▸ Your task: Copy the part that opens with the line containing "The image size" and closes with the line containing "(x=606, y=768)", including the requests, and raise every coordinate in the answers by 69. Leave the pictures out of your copy.

▸ Information supplied:
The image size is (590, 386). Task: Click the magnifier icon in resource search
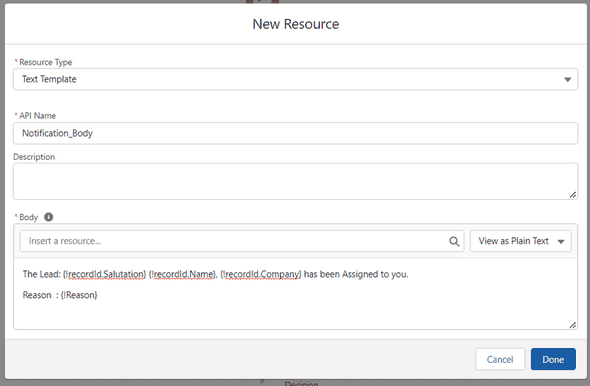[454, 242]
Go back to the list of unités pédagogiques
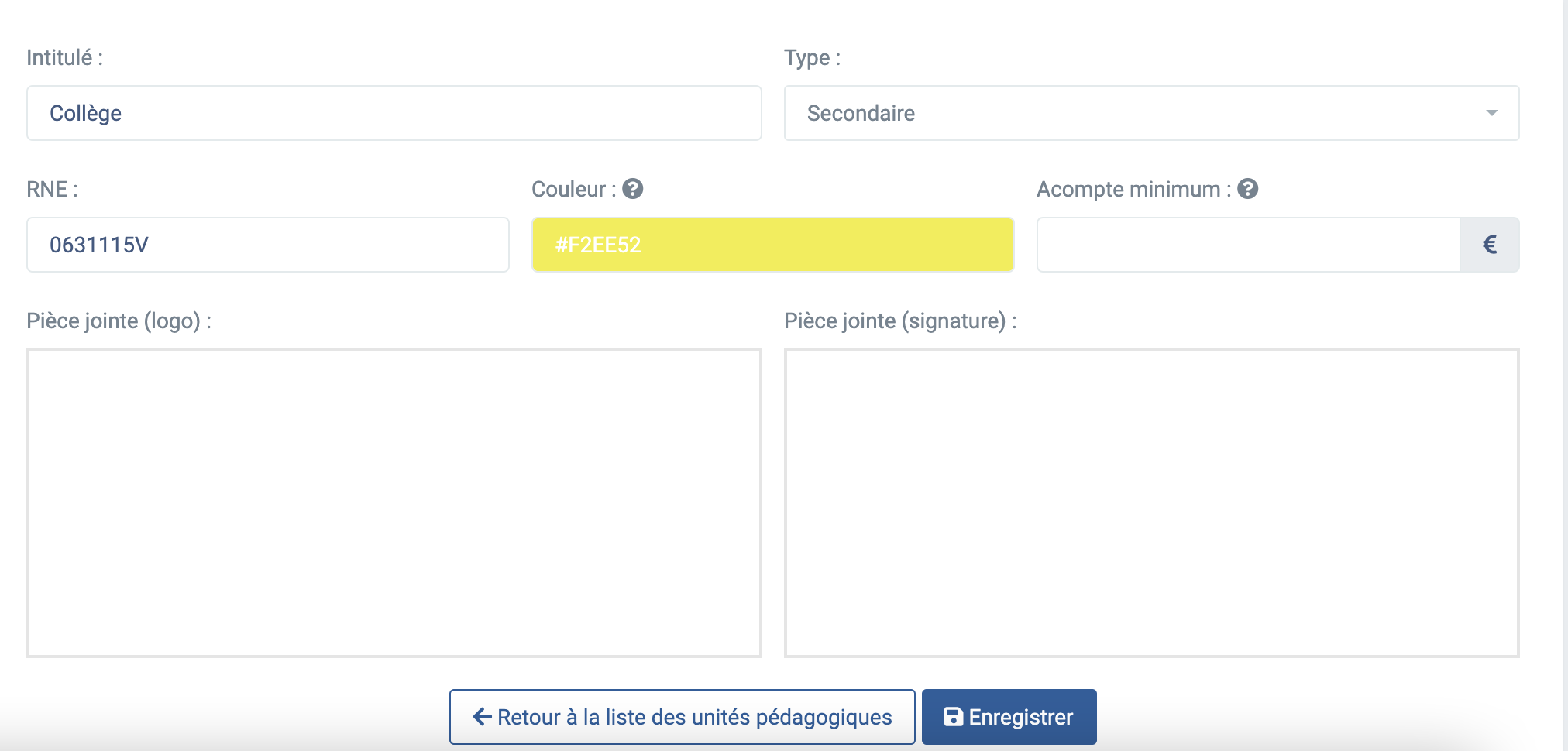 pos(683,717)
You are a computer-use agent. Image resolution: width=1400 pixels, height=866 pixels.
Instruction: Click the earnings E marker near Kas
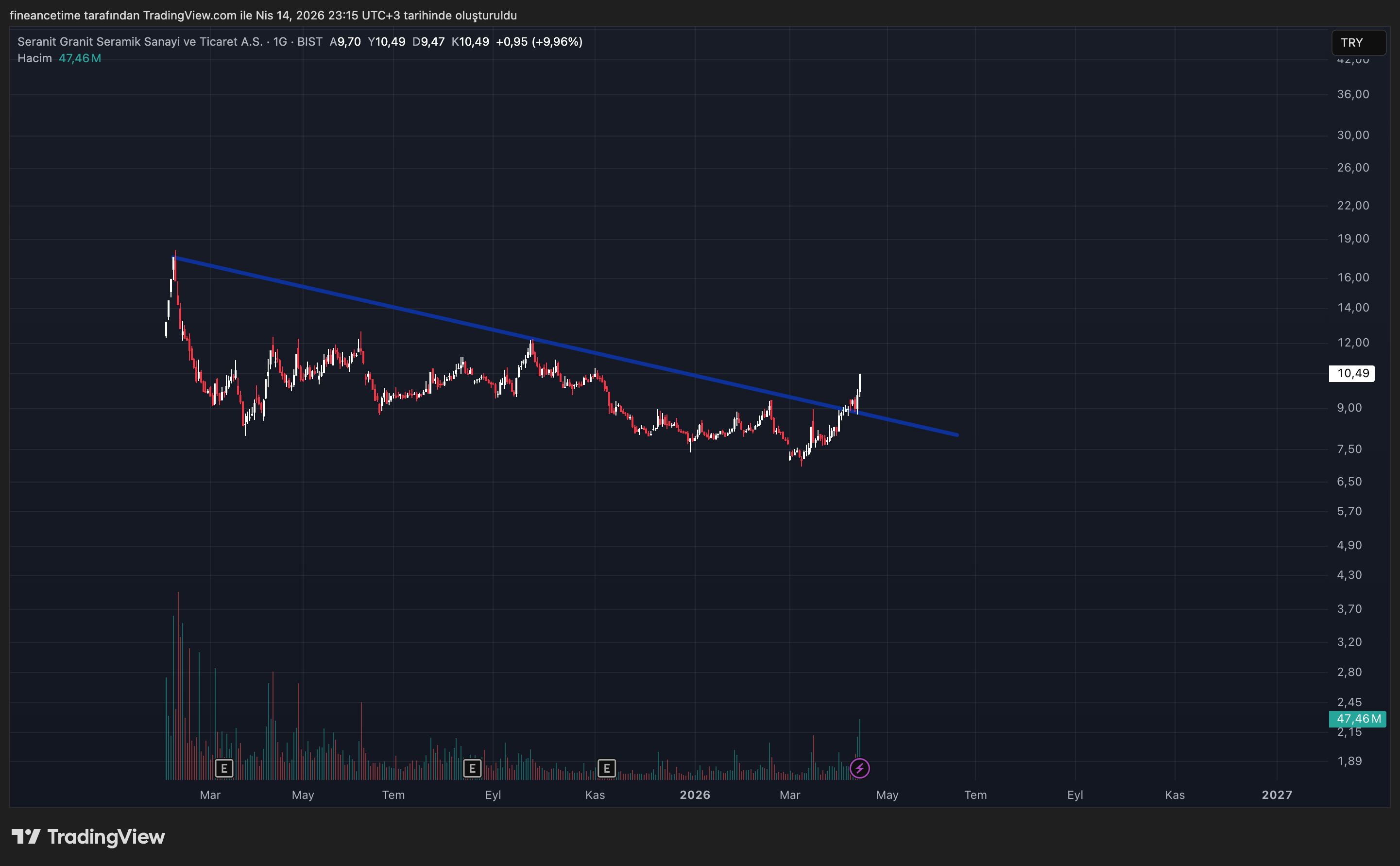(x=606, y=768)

==

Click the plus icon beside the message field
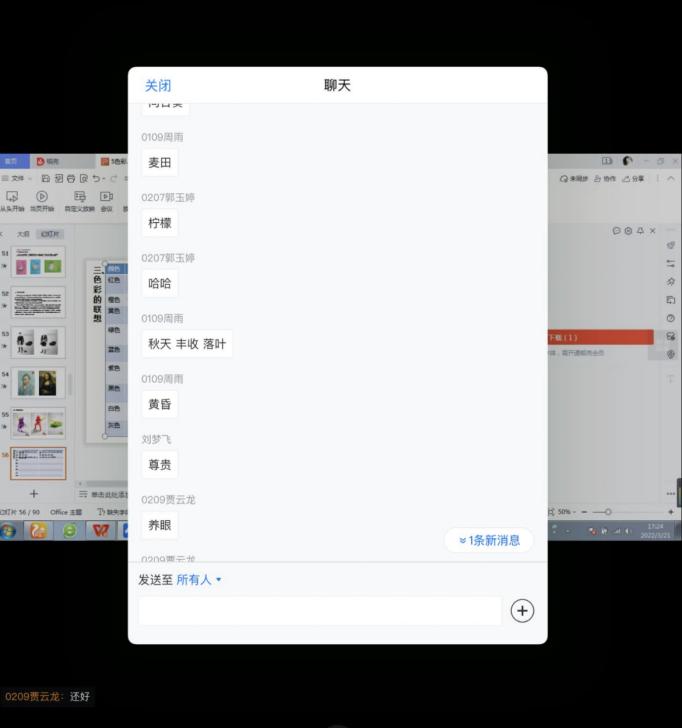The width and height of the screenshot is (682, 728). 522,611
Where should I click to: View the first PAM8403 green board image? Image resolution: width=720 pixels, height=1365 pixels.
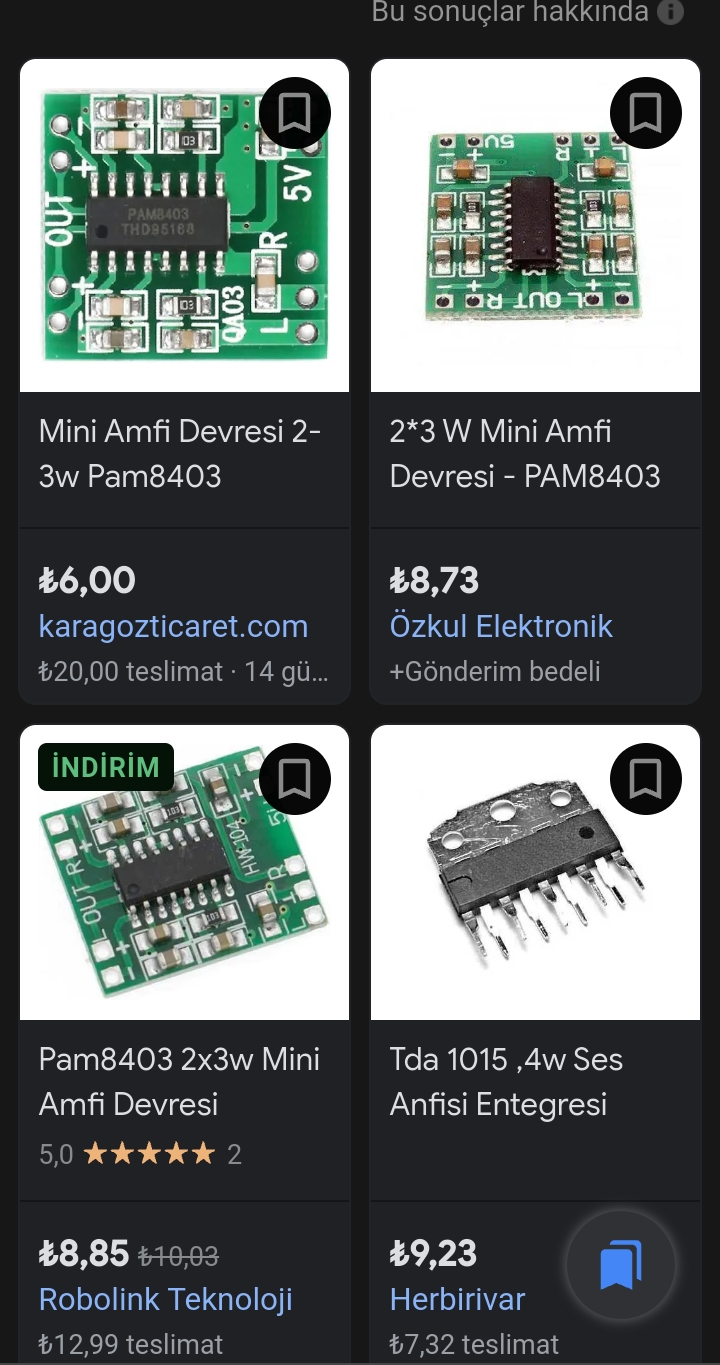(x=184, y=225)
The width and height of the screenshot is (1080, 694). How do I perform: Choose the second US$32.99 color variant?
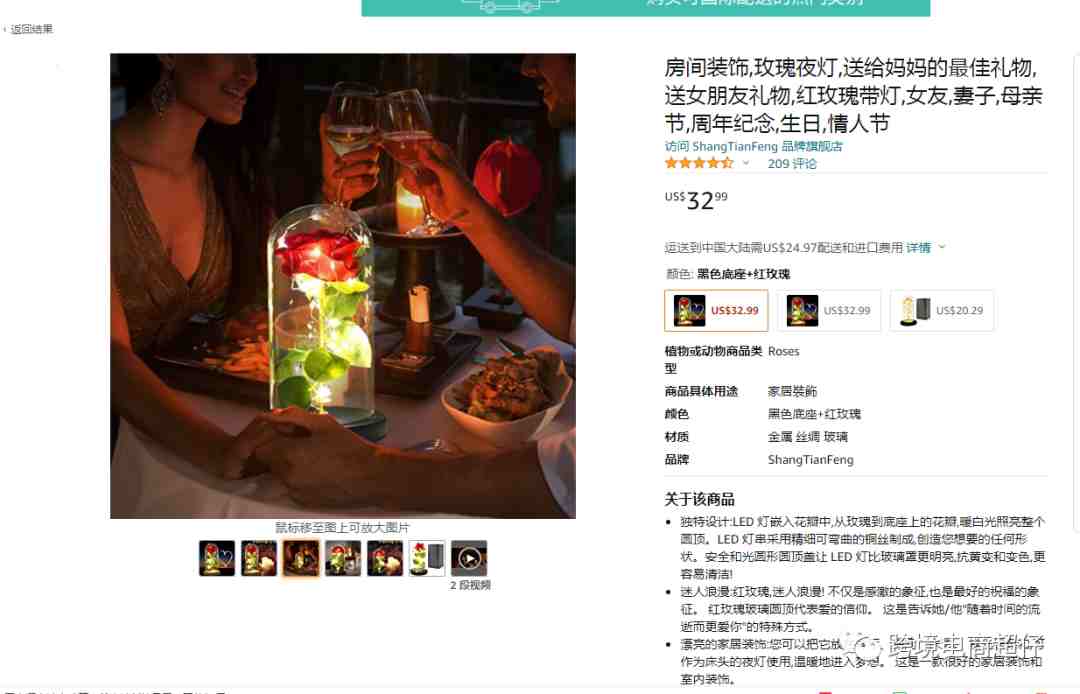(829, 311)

▸ Output below:
The image size is (590, 386). Task: Click the magnifier icon in resource search
[523, 311]
Go back to the list of unités pédagogiques
 pos(752,786)
You are a computer-use agent. Image resolution: width=1400 pixels, height=866 pixels.
Instruction: Click the earnings E marker near Kas
(x=675, y=837)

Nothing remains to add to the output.